Вступление в Египет, одиннадцать лет тому назад, было куда более волнительным, прежде всего потому, что Египет — это, все-таки, Африка. Я, стало быть, вступал в Африку, в которой никогда прежде не был и о знакомстве с которой мечтает каждый нормальный человек. Интересней, конечно, было бы вступить и познакомиться с черной, Центральной Африкой, чем с арабской, Северной. Но здесь выбора у меня не было: Израиль воевал с Египтом, а не с Ганой. Пересеча Суэцкий канал, я ступлю на африканский берег. Африка! Таинственная земля детских сказок. Земля Гошен, откуда стартовала на родину орда евреев под началом неутомимого Моисея — там, за каналом. Земля жесточайшей в истории Израиля войны. Перешагнуть через канал — значит перешагнуть с континента на континент… За год до этого, сидя в Москве, в отказе, мне и в голову не могло придти, что в ноябре 1973 меня ждет вступление в Африку.
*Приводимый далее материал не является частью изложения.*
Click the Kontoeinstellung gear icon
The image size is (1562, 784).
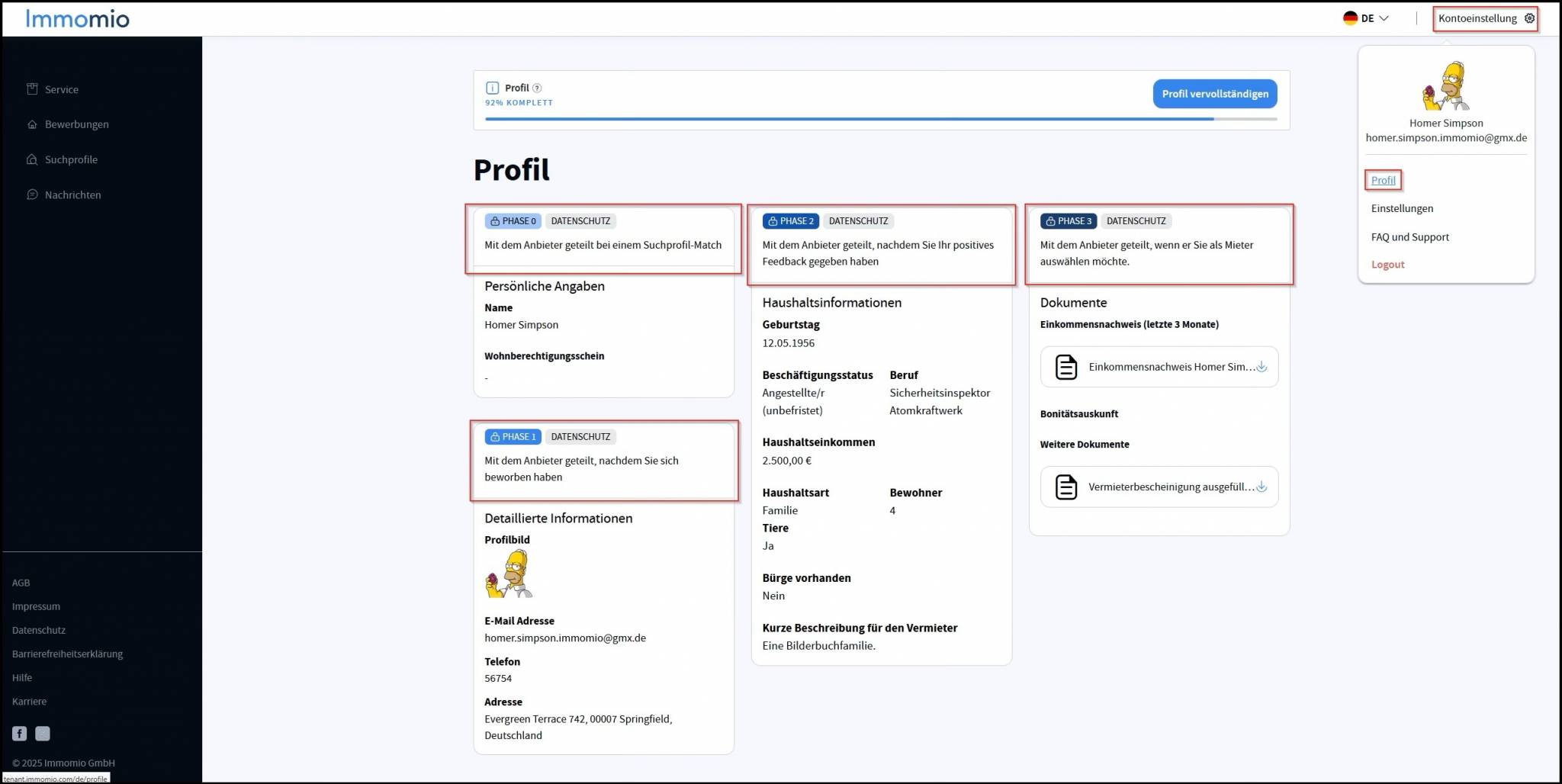(x=1529, y=18)
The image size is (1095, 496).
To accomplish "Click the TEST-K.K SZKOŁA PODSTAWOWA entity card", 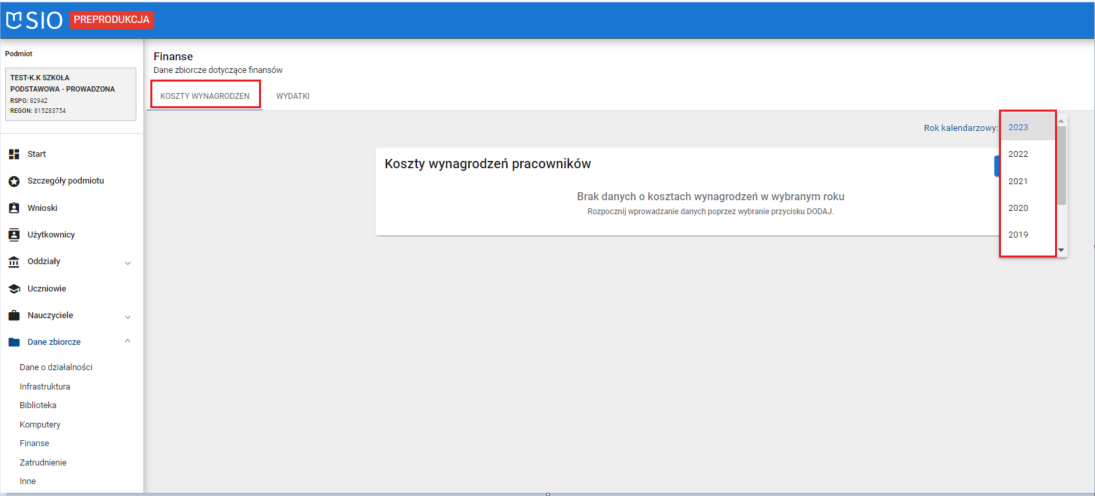I will point(70,94).
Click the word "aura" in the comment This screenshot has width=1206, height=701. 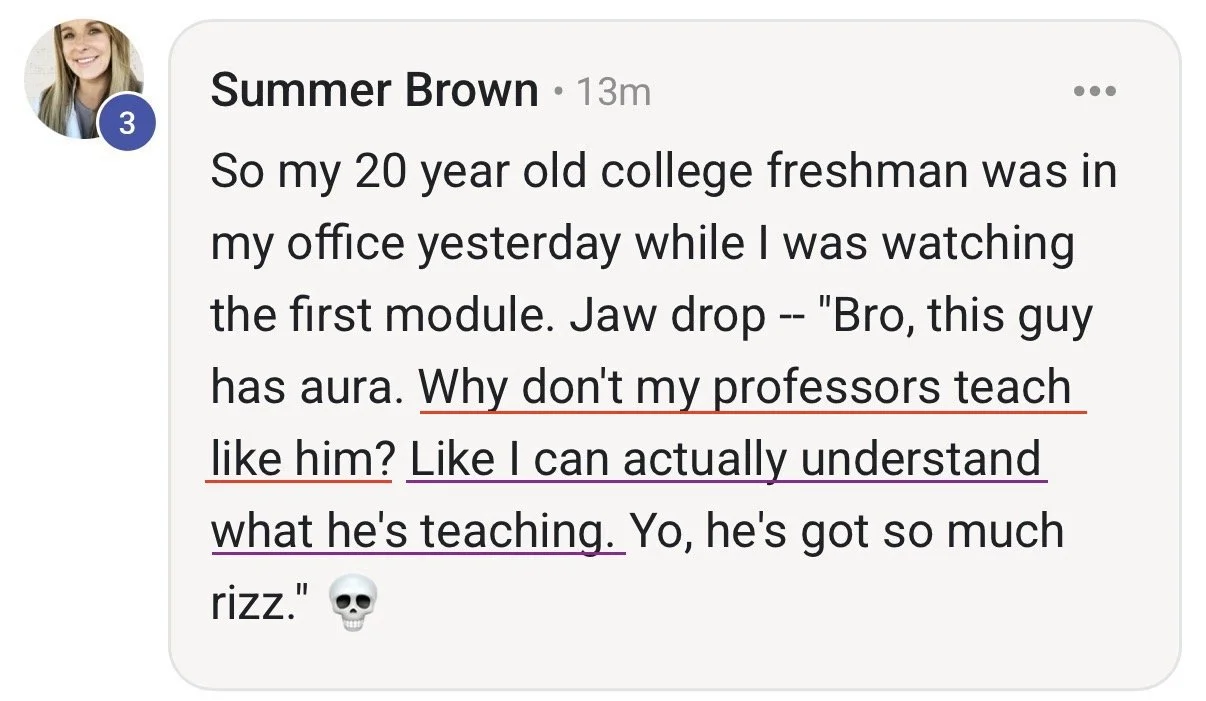(x=340, y=388)
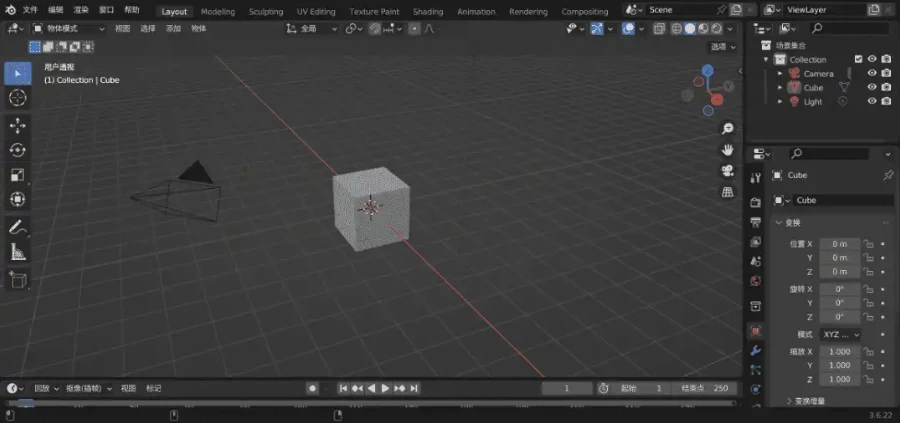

Понтонный мост через канал был видавший виды: шаткий, обшарпанный, исчирканный пулями и осколками, — и это почему-то оказалось приятно. Хотелось вылезти из джипа и идти по этому боевому мосту пешком, а потом постоять немного и переброситься несколькими словами вон с тем солдатиком в кипе, который оперся о весьма условные перильца и ест себе мацу. Это, все ж, символично: хладнокровнейшим образом грызть мацу в земле Гошен, сегодня.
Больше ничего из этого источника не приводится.